I do advocate furthering everyone's knowledge, but sometimes you just have to accept solutions that will allow a better return on investment on your time. 

You don't need to now how an internal combustion engine works, or it's history for someone to be a great driver. It's beneficial, but not necessary. 

Cheers!


----------



## ZZZZZ (Oct 1, 2014)

supers05 said:


> There is a difference between content creation and website creation. The 2 skill sets aren't mutually inclusive. Clearly the OP is having trouble just getting started with a basic WP template and host. Things only get more challenging the more you want from the site. That's why I recommended a drag and drop type service. Those sites actually come out quite nice, far better then many generic WP based sites, as the author can spend time on the content rather then bashing their head against a framework they don't understand.
> 
> I do advocate furthering everyone's knowledge, but sometimes you just have to accept solutions that will allow a better return on investment on your time.
> 
> ...


Right, but you need to know how to turn the key to start the engine, how to shift from Park to Drive, how to turn the steering wheel, how to add fuel, on and on.

All of these things and more have parallels in web site design and development.

Drag and drop is light-years better than hand coding with Notepad as we did in the bad old days, but a good web site still needs to follow basic principles for organization, flow of content, usability, how to write for the web vs. hard copy, basic graphic design, on and on.

There are so many bad web sites out there, a friend of mine used to make a good living just surfing the web, finding horrible web sites, and cold-call emailing the site owner and saying (diplomatically) "Your web site sucks, Allow me to work with you to fix it."
.
.


----------



## supers05 (May 23, 2015)

ZZZZZ said:


> a good web site still needs to follow basic principles for organization, flow of content, usability, how to write for the web vs. hard copy, basic graphic design, on and on.
> 
> .


I agree. None of that requires knowledge of how the framework works. The good drag on and drop sites use really nice templates that guide novice users to good design choices. It takes time to learn those things, if the OP chooses to do so. (or gets cold called with a "your site sucks message.") Either way, I think the OP will be much further ahead then learning how to use a generic framework. (drag and drop sites are very top level frameworks. They are just very restrictive, compared to the generic frameworks.) 

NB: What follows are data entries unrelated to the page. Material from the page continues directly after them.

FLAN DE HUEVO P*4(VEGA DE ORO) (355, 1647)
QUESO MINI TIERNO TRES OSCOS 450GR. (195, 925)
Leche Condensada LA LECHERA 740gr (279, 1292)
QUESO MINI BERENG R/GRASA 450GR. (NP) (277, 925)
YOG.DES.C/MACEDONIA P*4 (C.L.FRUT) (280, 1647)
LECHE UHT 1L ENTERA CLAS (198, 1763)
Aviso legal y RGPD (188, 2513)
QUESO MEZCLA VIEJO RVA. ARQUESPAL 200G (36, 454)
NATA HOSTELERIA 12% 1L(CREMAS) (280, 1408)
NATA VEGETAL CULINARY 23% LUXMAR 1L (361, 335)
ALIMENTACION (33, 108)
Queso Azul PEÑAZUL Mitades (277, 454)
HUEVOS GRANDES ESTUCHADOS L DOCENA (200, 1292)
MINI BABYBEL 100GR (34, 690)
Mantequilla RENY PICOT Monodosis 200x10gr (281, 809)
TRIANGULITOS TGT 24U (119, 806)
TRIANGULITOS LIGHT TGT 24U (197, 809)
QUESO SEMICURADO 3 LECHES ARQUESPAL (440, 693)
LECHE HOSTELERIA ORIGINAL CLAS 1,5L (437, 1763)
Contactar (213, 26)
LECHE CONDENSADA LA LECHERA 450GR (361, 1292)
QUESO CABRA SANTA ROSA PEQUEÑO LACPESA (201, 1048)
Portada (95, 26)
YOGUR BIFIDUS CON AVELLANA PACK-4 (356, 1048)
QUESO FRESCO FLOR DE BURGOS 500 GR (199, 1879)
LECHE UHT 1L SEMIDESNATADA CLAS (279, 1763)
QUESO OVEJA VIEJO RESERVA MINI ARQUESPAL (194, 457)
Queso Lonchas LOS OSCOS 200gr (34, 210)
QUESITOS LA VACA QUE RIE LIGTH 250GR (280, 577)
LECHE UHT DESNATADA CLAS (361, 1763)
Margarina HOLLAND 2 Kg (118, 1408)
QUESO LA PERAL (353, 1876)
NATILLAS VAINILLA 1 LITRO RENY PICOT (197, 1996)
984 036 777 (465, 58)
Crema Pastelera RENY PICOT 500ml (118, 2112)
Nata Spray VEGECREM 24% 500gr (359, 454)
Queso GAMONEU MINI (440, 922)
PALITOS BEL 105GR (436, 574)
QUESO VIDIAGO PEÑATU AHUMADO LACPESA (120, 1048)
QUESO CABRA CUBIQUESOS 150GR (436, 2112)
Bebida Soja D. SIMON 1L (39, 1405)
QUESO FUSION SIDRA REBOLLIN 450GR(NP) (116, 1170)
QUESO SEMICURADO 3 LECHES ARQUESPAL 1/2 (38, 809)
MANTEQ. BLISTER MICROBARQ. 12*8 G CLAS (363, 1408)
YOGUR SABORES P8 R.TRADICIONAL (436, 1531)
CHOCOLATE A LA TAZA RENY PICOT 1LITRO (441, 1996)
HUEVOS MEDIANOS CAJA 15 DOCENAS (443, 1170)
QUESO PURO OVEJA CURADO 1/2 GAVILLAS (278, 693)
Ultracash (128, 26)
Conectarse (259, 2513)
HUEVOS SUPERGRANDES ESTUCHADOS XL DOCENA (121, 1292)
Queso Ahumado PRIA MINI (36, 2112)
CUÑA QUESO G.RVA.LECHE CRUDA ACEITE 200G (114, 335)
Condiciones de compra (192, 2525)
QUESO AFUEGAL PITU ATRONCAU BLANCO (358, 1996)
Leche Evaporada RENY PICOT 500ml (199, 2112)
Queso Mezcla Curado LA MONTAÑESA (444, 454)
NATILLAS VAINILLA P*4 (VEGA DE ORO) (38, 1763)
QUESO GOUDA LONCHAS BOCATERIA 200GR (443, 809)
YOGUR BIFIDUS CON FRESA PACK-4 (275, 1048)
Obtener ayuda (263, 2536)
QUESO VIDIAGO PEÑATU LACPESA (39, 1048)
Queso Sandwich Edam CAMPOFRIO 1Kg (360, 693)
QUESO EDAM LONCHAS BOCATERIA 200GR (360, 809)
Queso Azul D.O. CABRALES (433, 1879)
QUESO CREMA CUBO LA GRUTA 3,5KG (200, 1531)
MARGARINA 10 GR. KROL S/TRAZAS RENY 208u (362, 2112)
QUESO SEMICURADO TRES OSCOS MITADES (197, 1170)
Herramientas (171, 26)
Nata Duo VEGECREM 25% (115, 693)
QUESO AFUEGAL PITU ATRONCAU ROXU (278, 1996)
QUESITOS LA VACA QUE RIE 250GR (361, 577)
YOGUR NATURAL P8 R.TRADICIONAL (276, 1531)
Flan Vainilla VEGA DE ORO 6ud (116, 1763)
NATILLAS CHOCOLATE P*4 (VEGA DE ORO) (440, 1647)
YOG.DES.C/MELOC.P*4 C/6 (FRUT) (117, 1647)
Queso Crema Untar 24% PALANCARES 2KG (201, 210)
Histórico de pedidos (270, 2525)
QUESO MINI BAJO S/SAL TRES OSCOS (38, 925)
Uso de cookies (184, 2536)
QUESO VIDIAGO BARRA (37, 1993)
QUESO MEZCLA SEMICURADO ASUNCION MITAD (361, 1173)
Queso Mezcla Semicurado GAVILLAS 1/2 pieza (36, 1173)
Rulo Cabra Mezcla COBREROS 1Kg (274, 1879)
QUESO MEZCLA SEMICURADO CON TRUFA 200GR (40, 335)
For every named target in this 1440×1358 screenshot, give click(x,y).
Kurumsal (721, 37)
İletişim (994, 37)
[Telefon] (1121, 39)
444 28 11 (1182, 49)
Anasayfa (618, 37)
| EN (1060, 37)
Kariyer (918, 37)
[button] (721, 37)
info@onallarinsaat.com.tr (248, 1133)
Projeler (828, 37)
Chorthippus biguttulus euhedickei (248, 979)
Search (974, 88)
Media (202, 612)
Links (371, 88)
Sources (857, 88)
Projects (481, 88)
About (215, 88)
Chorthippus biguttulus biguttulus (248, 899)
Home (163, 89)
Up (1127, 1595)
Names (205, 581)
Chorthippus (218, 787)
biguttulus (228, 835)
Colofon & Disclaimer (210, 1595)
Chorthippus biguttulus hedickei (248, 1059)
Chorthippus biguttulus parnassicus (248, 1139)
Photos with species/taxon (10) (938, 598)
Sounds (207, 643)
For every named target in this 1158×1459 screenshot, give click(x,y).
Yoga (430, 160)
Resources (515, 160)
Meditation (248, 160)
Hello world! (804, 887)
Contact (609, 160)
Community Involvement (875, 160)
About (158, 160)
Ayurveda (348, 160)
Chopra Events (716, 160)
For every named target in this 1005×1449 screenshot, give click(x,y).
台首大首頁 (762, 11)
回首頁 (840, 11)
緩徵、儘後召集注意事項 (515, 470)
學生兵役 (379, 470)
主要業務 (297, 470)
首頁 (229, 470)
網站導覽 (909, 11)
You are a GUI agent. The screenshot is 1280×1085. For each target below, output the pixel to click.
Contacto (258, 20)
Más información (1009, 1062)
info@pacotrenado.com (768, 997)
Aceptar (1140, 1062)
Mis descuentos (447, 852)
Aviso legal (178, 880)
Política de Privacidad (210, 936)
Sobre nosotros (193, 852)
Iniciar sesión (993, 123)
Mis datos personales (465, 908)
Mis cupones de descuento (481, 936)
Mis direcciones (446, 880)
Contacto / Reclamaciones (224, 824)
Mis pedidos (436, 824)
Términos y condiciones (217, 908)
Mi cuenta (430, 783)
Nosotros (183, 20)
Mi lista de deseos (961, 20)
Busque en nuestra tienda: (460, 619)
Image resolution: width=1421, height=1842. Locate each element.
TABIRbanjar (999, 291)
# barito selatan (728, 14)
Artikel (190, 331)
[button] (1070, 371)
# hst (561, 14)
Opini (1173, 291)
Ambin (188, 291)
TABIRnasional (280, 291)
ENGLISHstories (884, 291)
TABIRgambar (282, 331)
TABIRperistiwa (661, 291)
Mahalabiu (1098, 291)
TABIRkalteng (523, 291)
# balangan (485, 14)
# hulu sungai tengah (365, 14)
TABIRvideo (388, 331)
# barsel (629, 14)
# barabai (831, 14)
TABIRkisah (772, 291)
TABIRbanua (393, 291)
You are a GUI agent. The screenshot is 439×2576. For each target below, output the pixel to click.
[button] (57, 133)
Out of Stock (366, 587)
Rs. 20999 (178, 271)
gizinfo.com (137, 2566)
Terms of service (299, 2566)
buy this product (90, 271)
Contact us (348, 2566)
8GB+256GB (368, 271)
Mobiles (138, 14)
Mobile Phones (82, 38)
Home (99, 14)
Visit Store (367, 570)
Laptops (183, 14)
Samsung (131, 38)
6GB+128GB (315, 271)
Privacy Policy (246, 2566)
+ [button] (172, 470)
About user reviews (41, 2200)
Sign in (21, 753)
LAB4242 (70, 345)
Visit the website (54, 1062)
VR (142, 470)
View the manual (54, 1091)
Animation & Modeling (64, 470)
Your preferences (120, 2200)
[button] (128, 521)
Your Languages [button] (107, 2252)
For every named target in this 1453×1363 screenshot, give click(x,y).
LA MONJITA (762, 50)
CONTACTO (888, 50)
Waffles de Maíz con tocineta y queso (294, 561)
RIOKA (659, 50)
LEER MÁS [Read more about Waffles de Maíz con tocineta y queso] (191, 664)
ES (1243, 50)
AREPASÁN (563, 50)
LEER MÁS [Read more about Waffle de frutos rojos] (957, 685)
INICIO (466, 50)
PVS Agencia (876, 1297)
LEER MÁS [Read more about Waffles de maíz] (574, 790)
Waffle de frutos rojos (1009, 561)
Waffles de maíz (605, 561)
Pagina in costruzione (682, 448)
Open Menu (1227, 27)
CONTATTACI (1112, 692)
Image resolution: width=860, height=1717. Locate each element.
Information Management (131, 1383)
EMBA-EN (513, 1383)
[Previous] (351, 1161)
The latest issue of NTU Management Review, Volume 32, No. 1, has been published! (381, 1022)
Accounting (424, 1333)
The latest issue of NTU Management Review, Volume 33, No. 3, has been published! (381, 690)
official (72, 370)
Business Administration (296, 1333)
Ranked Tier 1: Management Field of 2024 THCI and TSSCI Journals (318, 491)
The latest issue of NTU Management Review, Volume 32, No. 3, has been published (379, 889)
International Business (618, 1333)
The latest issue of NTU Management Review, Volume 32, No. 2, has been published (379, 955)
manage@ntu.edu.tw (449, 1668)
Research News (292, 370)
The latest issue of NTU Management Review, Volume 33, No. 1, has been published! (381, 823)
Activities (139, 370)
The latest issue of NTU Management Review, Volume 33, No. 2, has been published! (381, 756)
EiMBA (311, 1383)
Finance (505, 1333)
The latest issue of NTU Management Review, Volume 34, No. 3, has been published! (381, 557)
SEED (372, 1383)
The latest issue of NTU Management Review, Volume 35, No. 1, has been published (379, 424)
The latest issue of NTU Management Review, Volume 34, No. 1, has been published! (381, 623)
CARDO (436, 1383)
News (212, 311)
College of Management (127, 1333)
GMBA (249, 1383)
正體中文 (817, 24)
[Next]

I personally use drupal mostly these days, and have some older experience with WP. It all comes down to the flexibility and functionality required, time/monetary budget, verses the learning curve. 


Cheers!


----------



## Bret86844 (Mar 16, 2016)

I learned Wordpress from scratch, it's what I use for my blog. Never built a webpage before or anything like that. If you are trying to do something fancy and specific, forget about it. If you are willing to work with what's there, it's a good platform. My advice is just click around, break things a few times, and spend some time seeing how it works.


----------



## adamz (May 13, 2018)

https://www.w3schools.com/html/default.asp


https://www.khanacademy.org/computing/computer-programming/html-css/intro-to-html/pt/html-basics


----------



## adamz (May 13, 2018)

maddog,


I feel your pain. A step-by-step guide is sometimes hard to locate.

One question: Are you stuck on HostGator's Dashboard or Wordpress's Dashboard?


----------



## supers05 (May 23, 2015)

Aurneriel said:


> It's enough to understand the basics and then move on. It's one of the easiest platforms where you can create news sites. It is easier to find icon designers for hire who will do the final layout of the entire site.


Please look at the dates before posting. This is a 3 year old thread. It's long dead.


----------